Remote Desktop Service (RDS) has been improved in Windows Server 2016. RDS farm deployment has been simplified, especially for the Cloud. For example, you can now leverage Azure SQL to host the RD Broker database. This series of topics aims to show you how to deploy a high availability RDS farm in Microsoft Azure. I’ll describe how to deploy Microsoft Azure resources and how to configure the operating systems. This series consists of the following topics:
- Deploy a Windows Server 2016 RDS Farm in Microsoft Azure
- Create Microsoft Azure networks, storage and Windows image
- Deploy the Microsoft Azure Virtual Machines
- Configure Domain Controllers
- Deploy the RDS farm
- Configure File Servers for User Profile Disk (UPD)
- RDS final configuration
This topic introduces the RDS farm architecture overview.

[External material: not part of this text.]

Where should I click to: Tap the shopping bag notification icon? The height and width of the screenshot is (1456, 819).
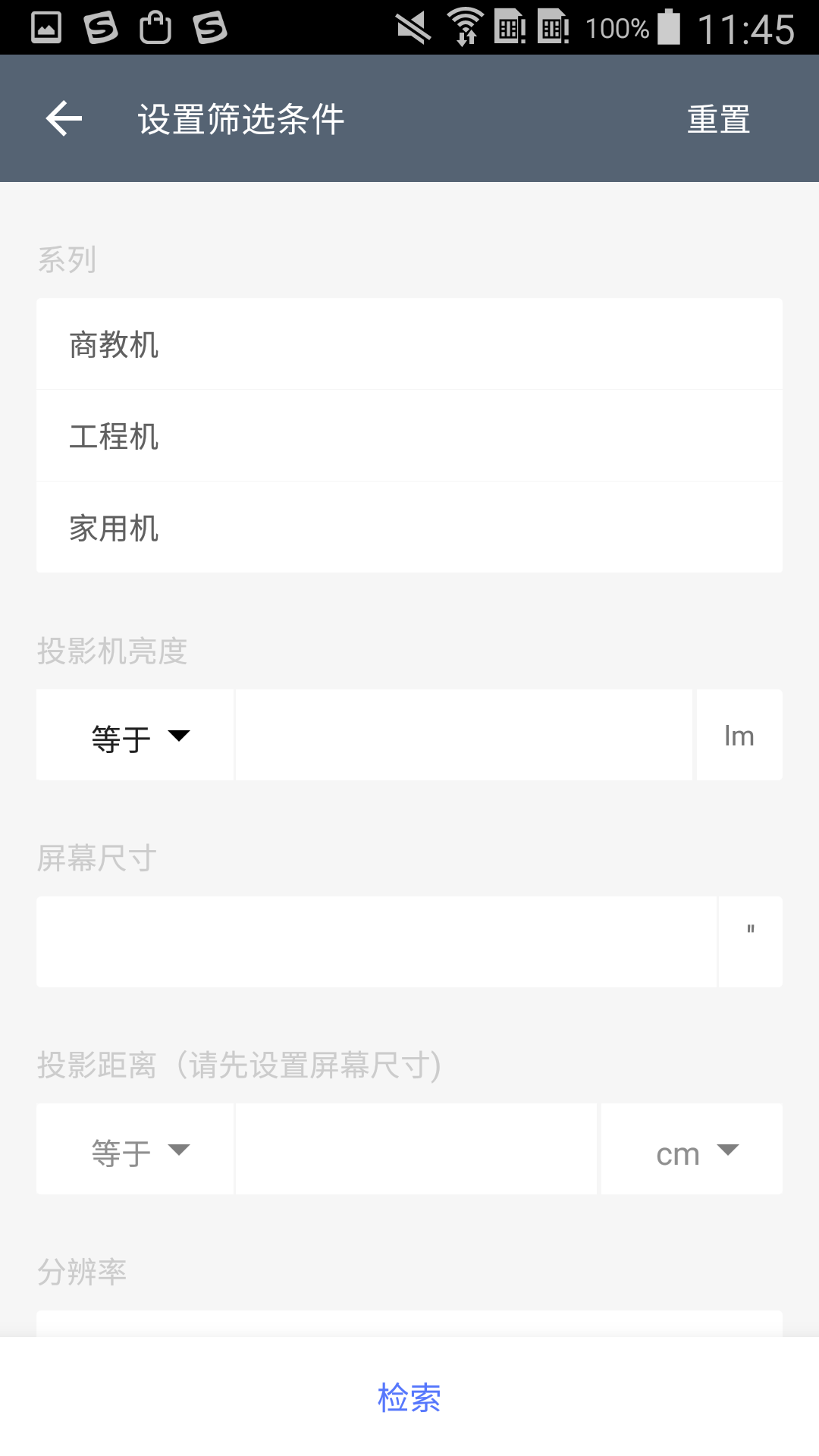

Azure SQL for RD Broker database
Before Windows Server 2012R2, when you built HA RDS Farm, you had at least two RD Brokers in high availability. This mode required a SQL Server database in HA to avoid a single point of failure. If you deployed the RDS farm in Azure, you had two possibilities to deploy the RD broker database in HA:
- SQL Server with database mirroring (almost deprecated)
- SQL Server with AlwaysOn Availability Group (2x SQL Server Enterprise = uber expensive).
In Windows Server 2016, you can deploy the RD Broker database in the PaaS Azure SQL Server. So, you save money because you don’t need anymore two additional Azure VM and SQL Server licenses. In this series, we will leverage this new feature.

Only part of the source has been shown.